Adam M. Laramie was slated to be sentenced Thursday after pleading guilty in August to conspiracy to commit armed robbery, attempted armed robbery, robbery, theft by deception, theft and receiving stolen property.

Laramie tried to rob the Beaver Street Market and the Connecticut River Bank in Keene on Dec. 15, 2008. He also duped an acquaintance into cashing a forged check, stole a co-worker’s purse and had a laptop that was purchased with a credit card from the purse.

Laramie was living in Swanzey when he was arrested. He has been locked up at the Cheshire County jail in Westmoreland for the past year, awaiting an end to his case.

Judge John P. Arnold was expected to send Laramie to N.H. State Prison at the conclusion of Thursday’s hearing.

Instead, Arnold asked Laramie’s court-appointed attorney, Adam P. Kossayda of Keene, to delve deeper into the young man’s background and present his findings in about a month.

Kossayda replaced Laramie’s original attorney, Michael C. Shklar of Newport, after Laramie accused Shklar of pressuring him to accept a plea deal. Shklar denied the allegation.

In a letter to The Sentinel in late November, Laramie wrote that he wanted to back out of the plea bargain he accepted while Shklar was representing him, but the court has denied his requests.

Arnold announced his decision to continue the sentencing hearing after lengthy discussions in his chambers with Kossayda and Assistant Cheshire County Attorney Kathleen G. O’Reilly. He said Laramie’s case raised “interesting issues.”

O’Reilly had asked Arnold to send Laramie to prison for four to 21 years, followed by a suspended prison sentence of seven to 14 years.

The suspended sentence would hang over Laramie’s head for 15 years after his release from prison. The sentence could be imposed if he was caught breaking the law during that time.

O’Reilly said in court that she would have asked for a lengthier prison sentence if Laramie were older.

“We have some very serious crimes here,” she said.

Kossayda argued during the hearing for six months to be shaved off the minimum end of the proposed prison sentence. He agreed to the remaining terms of the plea negotiation.

“He (Laramie) stands here pleading with you to have those six months of his life,” Kossayda told Arnold. “He’s owned up to (the crimes) by pleading guilty. He’s asking for some sort of leniency here.”

Saying that he was not offering excuses or justification for the crimes, but only some sort of explanation, Kossayda told Arnold about Laramie’s tumultuous childhood:

Laramie and his five siblings were raised in hotel rooms and homeless shelters as their mother struggled to make ends meet.
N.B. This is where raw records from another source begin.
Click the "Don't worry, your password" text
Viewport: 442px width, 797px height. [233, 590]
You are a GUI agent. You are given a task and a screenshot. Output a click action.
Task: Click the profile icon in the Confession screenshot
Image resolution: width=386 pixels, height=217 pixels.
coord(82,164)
When he was 7, Laramie was sexually assaulted. He was also physically abused.

That Laramie has a juvenile criminal record, which O’Reilly mentioned in court, is no surprise, given his upbringing, Kossayda said.

The string of crimes that led Laramie to the courtroom Thursday began soon after he was introduced to heroin on his 18th birthday in September 2008, Kossayda said.

Soon, Laramie had trouble staying employed and needed money to feed his addiction, he said.

Three months after he tried heroin, Laramie and three accomplices called in a bomb threat to Keene State College to create a diversion so they could rob the Connecticut River Bank, according to O’Reilly.

After making the bomb threat, the foursome approached the bank, some of them carrying weapons and masks, but abandoned the plan when a police cruiser rolled by them.

Later that day, Laramie entered the Beaver Street Market wearing a mask. He displayed a gun and demanded all the money in the store’s cash register. But the clerk didn’t take Laramie seriously — he thought the gun was a fake.

“Then I just played dumb, acted like I couldn’t open the register,” the clerk said in an interview after the incident.

“Finally he just got frustrated and left the store.”

Four police detectives who played a role in the investigation that led to Laramie’s arrest, or who were interested in the case, attended the hearing, as did Laramie’s father, stepmother and girlfriend.

Laramie glanced back toward his supporters before a bailiff led him from the courtroom. Arnold warned him to stay out of trouble in jail as he left.

“The issue now is: What’s the appropriate sentence?” Kossayda said after the hearing. “I’m going to figure out why we’re here and hopefully provide the court with enough information to make an appropriate sentence.”